> Written problem
Quote the records starting at the line containing "Given: Click the third window control dot" and ending at the line containing "Looking at the", leaving out the pictures.

> Rows
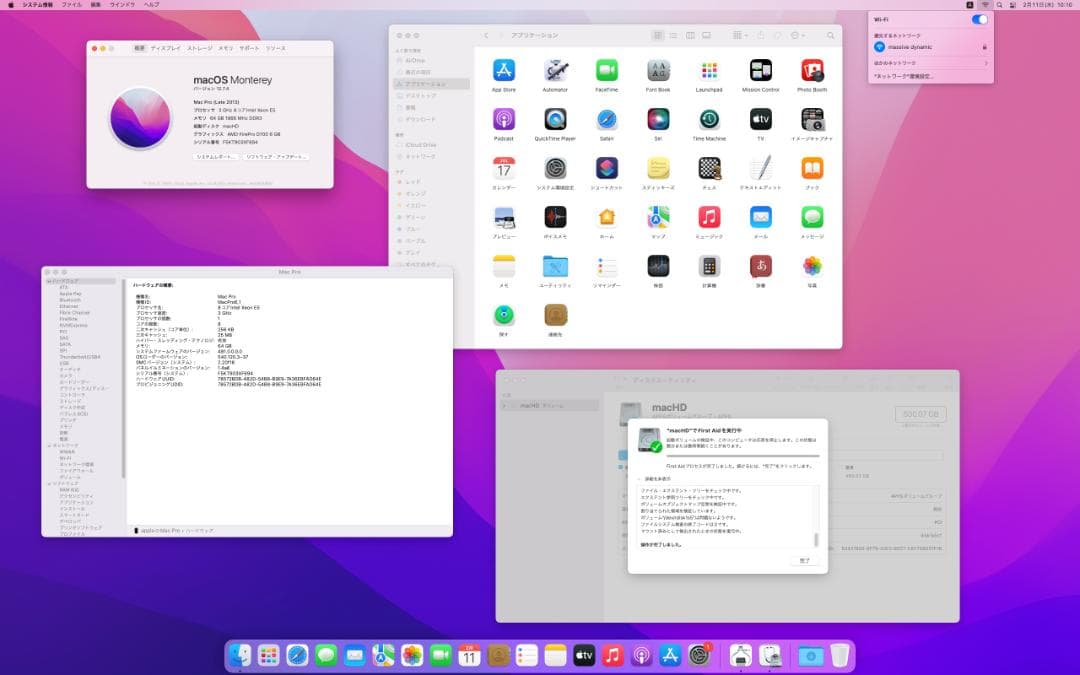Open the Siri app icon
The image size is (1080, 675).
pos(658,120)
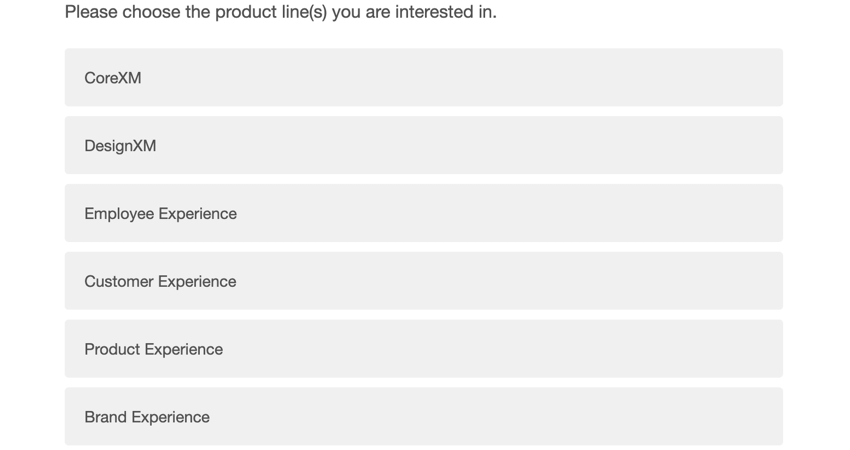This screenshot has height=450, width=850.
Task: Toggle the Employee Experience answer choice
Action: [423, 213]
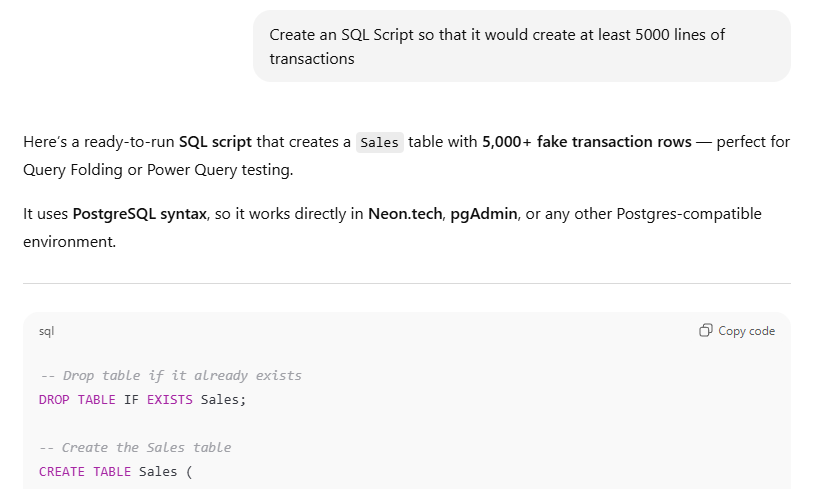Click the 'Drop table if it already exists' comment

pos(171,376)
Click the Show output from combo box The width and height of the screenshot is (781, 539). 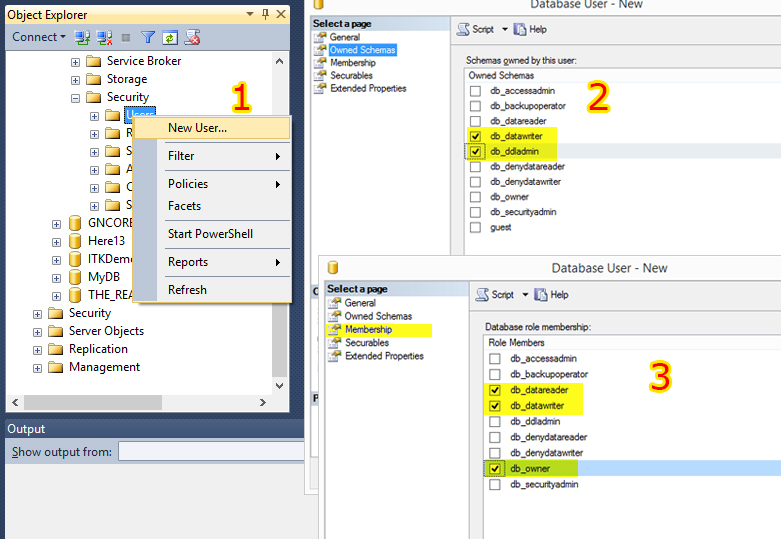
* * *
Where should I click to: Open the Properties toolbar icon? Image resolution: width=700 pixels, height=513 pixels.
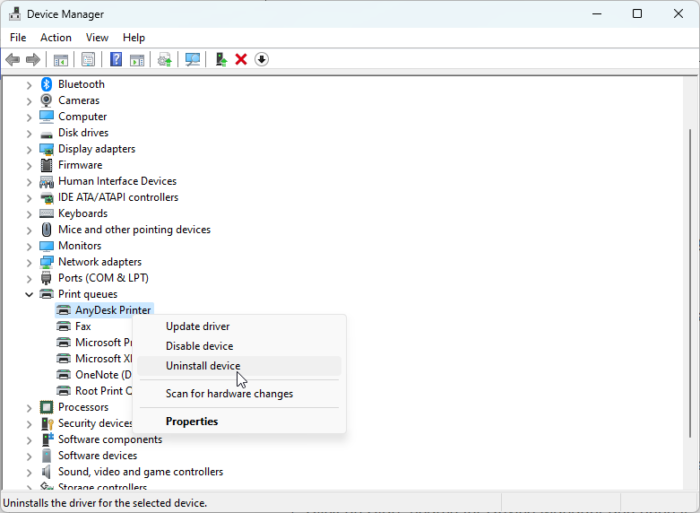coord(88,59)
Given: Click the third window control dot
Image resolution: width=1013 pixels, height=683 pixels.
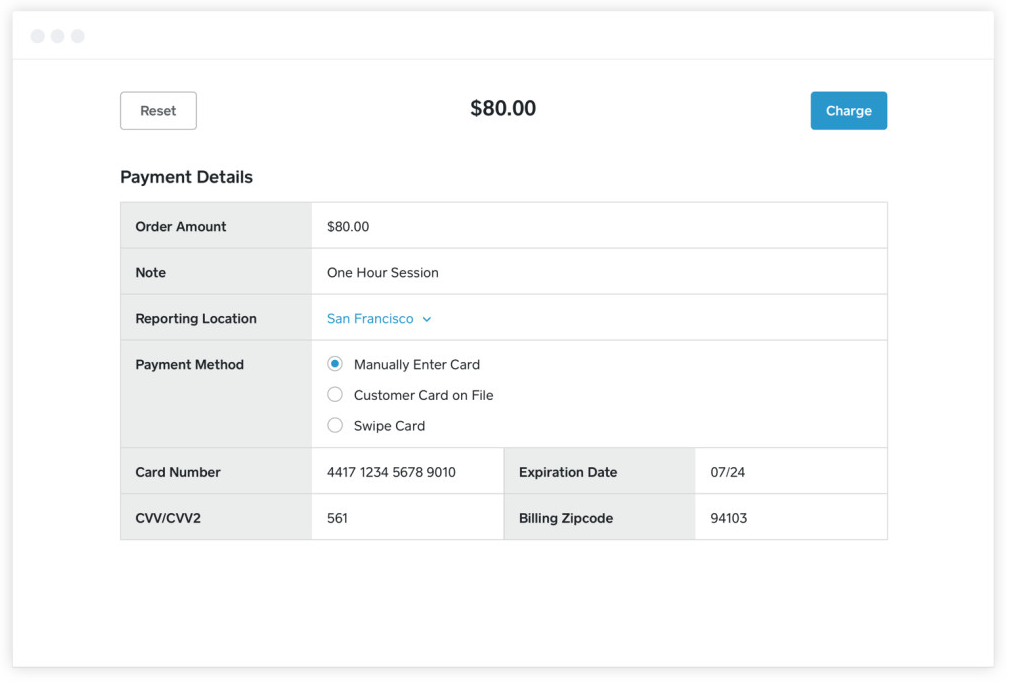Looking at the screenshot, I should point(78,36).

> The solution
Given: Click the third window control dot
Image resolution: width=1013 pixels, height=683 pixels.
Looking at the screenshot, I should point(78,36).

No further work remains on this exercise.